Left to right: Phaton, 2011, acrylic on canvas, 77 x 82cm; The Ball, 2000, 20 x 26 x 10cm; Black Square with a Human Face, 2006, mixed media, 90 x 60cm

Leonid Borisov: Lessons in Geometry’ opns 18 September

'Lessons in Geometry', at Gallery Elena Shchukina, is the first ever UK exhibition of Leningrad born artist Leonid Borisov (1943–2013).

Borisov’s work spans five decades of artistic production from the Soviet to post-Soviet eras and is influenced by American abstract art as well as Moscow’s conceptual art scene. Like many of his contemporaries, Borisov’s style is also directly linked to that of Kazimir Malevich (1879–1935),the founder of the Suprematist movement.
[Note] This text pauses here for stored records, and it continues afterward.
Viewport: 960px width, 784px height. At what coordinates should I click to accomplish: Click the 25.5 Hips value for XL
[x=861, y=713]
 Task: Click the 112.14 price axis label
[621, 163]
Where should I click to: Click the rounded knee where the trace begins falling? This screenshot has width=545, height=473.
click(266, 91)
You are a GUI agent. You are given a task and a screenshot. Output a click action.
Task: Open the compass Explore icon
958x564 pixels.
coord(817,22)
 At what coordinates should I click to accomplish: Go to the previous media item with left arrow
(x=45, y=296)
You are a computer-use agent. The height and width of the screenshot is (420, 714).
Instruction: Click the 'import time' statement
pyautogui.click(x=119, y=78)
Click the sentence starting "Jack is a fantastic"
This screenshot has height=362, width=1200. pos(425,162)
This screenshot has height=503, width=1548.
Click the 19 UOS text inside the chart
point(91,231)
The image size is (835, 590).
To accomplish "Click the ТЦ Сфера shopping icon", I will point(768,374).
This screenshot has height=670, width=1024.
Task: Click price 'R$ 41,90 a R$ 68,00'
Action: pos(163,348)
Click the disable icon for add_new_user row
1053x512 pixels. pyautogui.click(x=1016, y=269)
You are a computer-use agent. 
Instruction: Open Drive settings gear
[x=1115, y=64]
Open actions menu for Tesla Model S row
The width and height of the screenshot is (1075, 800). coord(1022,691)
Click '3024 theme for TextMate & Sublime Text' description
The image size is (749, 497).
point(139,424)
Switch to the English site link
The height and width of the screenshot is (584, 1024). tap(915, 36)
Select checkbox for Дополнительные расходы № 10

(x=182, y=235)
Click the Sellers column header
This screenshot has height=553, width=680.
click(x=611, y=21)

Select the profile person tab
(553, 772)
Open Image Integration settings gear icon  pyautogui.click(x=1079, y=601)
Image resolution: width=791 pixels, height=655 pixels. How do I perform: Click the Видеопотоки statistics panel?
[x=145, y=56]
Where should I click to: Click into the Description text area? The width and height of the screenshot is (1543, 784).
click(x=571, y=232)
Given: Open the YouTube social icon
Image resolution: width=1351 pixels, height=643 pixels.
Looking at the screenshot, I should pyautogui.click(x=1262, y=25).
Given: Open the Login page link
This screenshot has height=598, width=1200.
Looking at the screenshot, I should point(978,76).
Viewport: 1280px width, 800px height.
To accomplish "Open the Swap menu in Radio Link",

Borisov admired Malevich’s unique vision for 20th-century art as well as his relationship with Russian icon painting and symbolism. Malevich’s Suprematism denotes an abstract art based upon the supremacy of pure artistic emotion rather than on the visual depiction of objects. Suprematists used conceptual art to subvert socialist ideology. Malevich's Black Square (1915) – a black square on a white background – is one of the most well-known Suprematist paintings.

Borisov was a contemporary artist who embraced the new Western art movements and tendencies whilst remaining a deeply Russian artist rooted in traditions of the Russian avant-garde. He established himself within Soviet Nonconformist Art (1953–86) through his articulation of the geometric aspects of the historical Russian avant-garde. This led to his participation in the first exhibition of unofficial art at the Nevsky Palace of Culture, St Petersburg in 1975. The exhibited artists were nonconformists who worked outside the rubric of Socialist Realism and rejected Stalin’s policy of unifying aesthetic and ideological objectives.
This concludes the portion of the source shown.